# [Excerpted passage]
+--
USDAW presidential election

Broad Left candidate speaks to the socialist

USDAW, BRITAIN'S fifth largest union, is currently seeking nominations for the positions of President and Executive Council (EC). These elections take place every three years and are vital in deciding the direction of USDAW, a union which principally organises workers in retail and distribution.
The socialist recently spoke to Terry Savage, the broad left candidate for President.

"The broad left agreed to support me at the Annual General Meeting, earlier this year. I have been travelling the country speaking to USDAW activists throughout the summer. The feedback has been generally positive, even though the union leadership are desperate to get their candidate in place. Union officials will in most cases,' toe the line' in the nomination process.

It will be no surprise to see their candidate achieve the most nominations, in a process which devalues the union as a democratic workers' organisation.

Officials have in the past, even been given targets by one over-zealous divisional officer. Whilst I don't think that this will be evident again, I am certain that a lot of work has been done behind the scenes. I have sought to get the union to hold hustings meetings with all candidates, at divisional conferences, in order that members can have the chance to decide which person they wish to lead the union.
+--
# [Recorded data]
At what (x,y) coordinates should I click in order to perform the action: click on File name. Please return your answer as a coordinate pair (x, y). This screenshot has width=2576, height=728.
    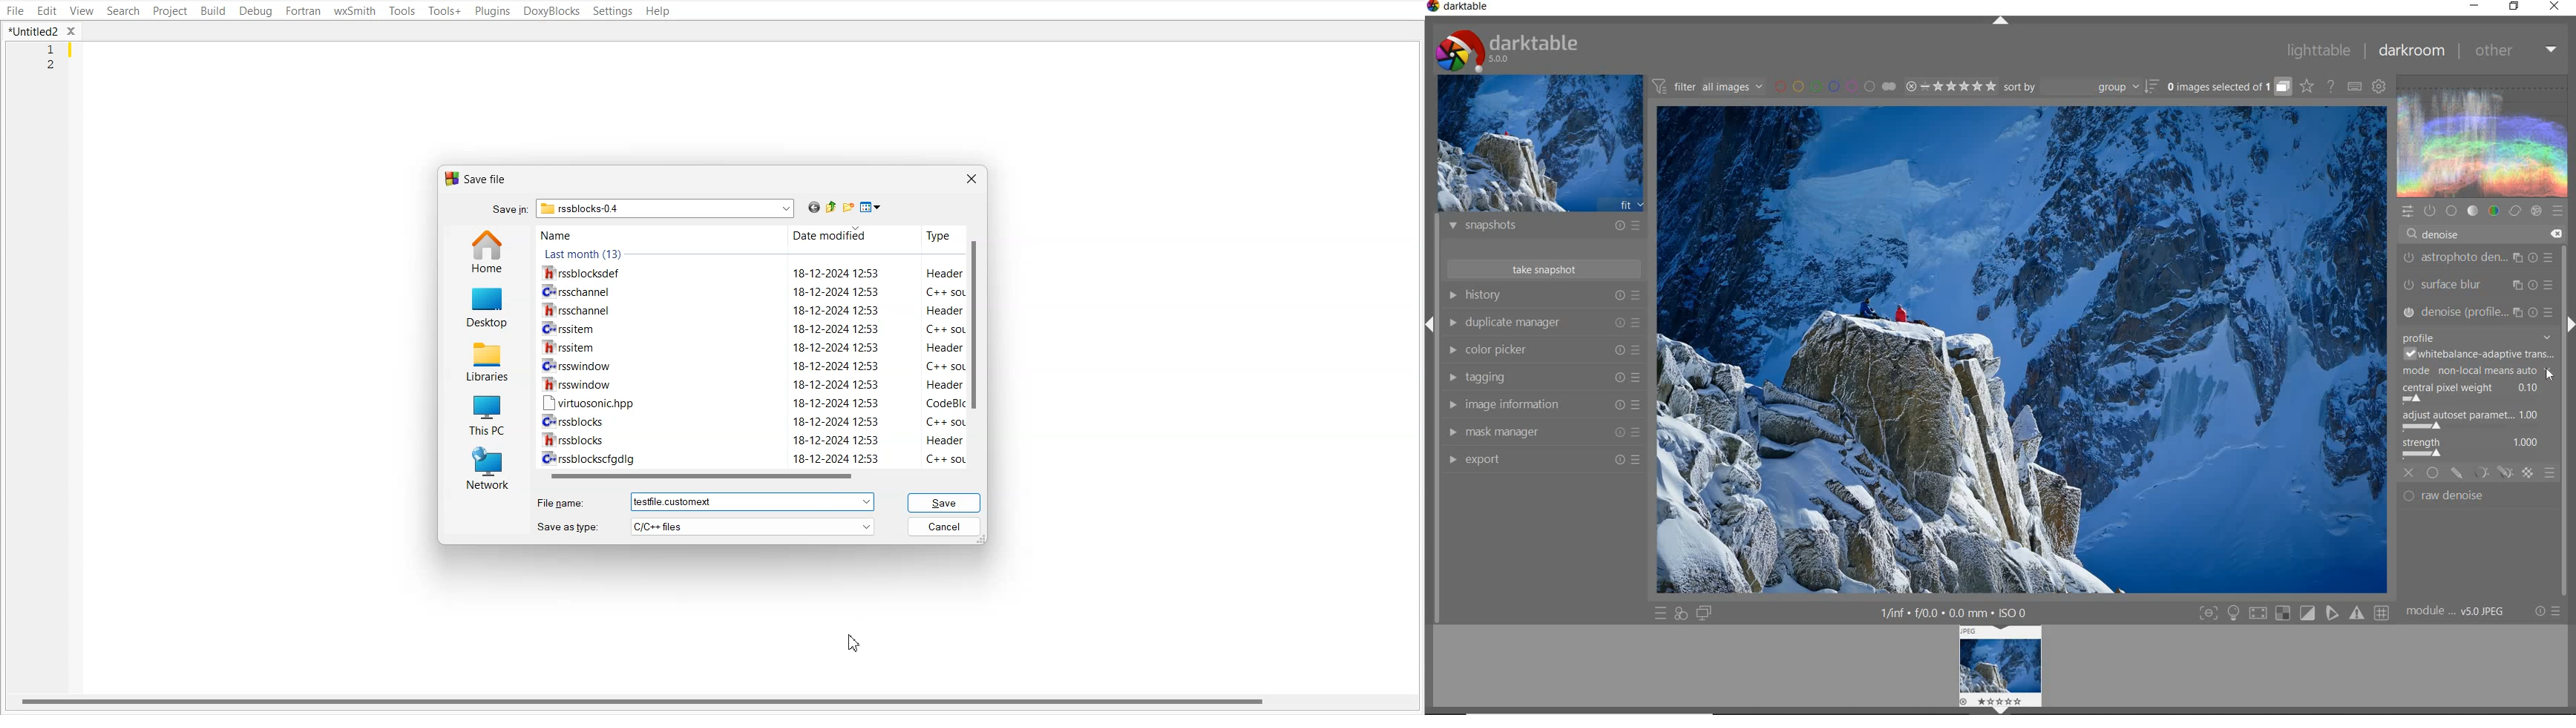
    Looking at the image, I should click on (564, 501).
+--
# [Requirement 1]
In the USDAW election passage, rename "activists" as "campaigners" and give the section starting at "Broad Left candidate speaks" and ending at "the nomination process.".
# [Requirement 2]
According to the USDAW election passage, how often do the elections for President and Executive Council take place?
# [Requirement 3]
Resume the USDAW election interview after its final sentence.

# [Task output 1]
Broad Left candidate speaks to the socialist

USDAW, BRITAIN'S fifth largest union, is currently seeking nominations for the positions of President and Executive Council (EC). These elections take place every three years and are vital in deciding the direction of USDAW, a union which principally organises workers in retail and distribution.
The socialist recently spoke to Terry Savage, the broad left candidate for President.

"The broad left agreed to support me at the Annual General Meeting, earlier this year. I have been travelling the country speaking to USDAW campaigners throughout the summer. The feedback has been generally positive, even though the union leadership are desperate to get their candidate in place. Union officials will in most cases,' toe the line' in the nomination process.

# [Task output 2]
Every three years.

# [Task output 3]
A letter I wrote to all EC members asking for this to happen, was ripped up by one of the EC members in theatrical fashion at the executive meeting.

Once again ordinary members of the union are being kept well 'in the dark' about the elections. The first that most members will know about them will be when a ballot paper drops through their letterbox in January.

No wonder most will chuck them straight into the bin! Even the Tories have a more democratic election process!

USDAW is wedded to a failing partnership model, which alienates ordinary members and is loved by employers and the Blair government. Members are amongst the lowest paid, many are on the minimum wage.

Tesco retail workers no longer have a vote on their pay and conditions. Sainsbury staff are kept on low wages because the USDAW leadership refuses to work with the TGWU to force wage bargaining in the company. Staff at Jackson's, a regional company taken over by Sainsbury last year, are paid the minimum wage.

There is a lack of vision and ambition amongst the leadership, which results in the union being seen as weak by many members. Imagine how the union would grow if workers saw USDAW as a strong voice speaking up in support of workers in dispute with employers, rather than speaking weasel words, or all too often saying nothing at all.

The election of a broad left EC, supporting me as President will re energise USDAW, and allow members to get involved, by turning the union into a campaigning force, which puts their interests at the forefront of all decisions taken by the leadership."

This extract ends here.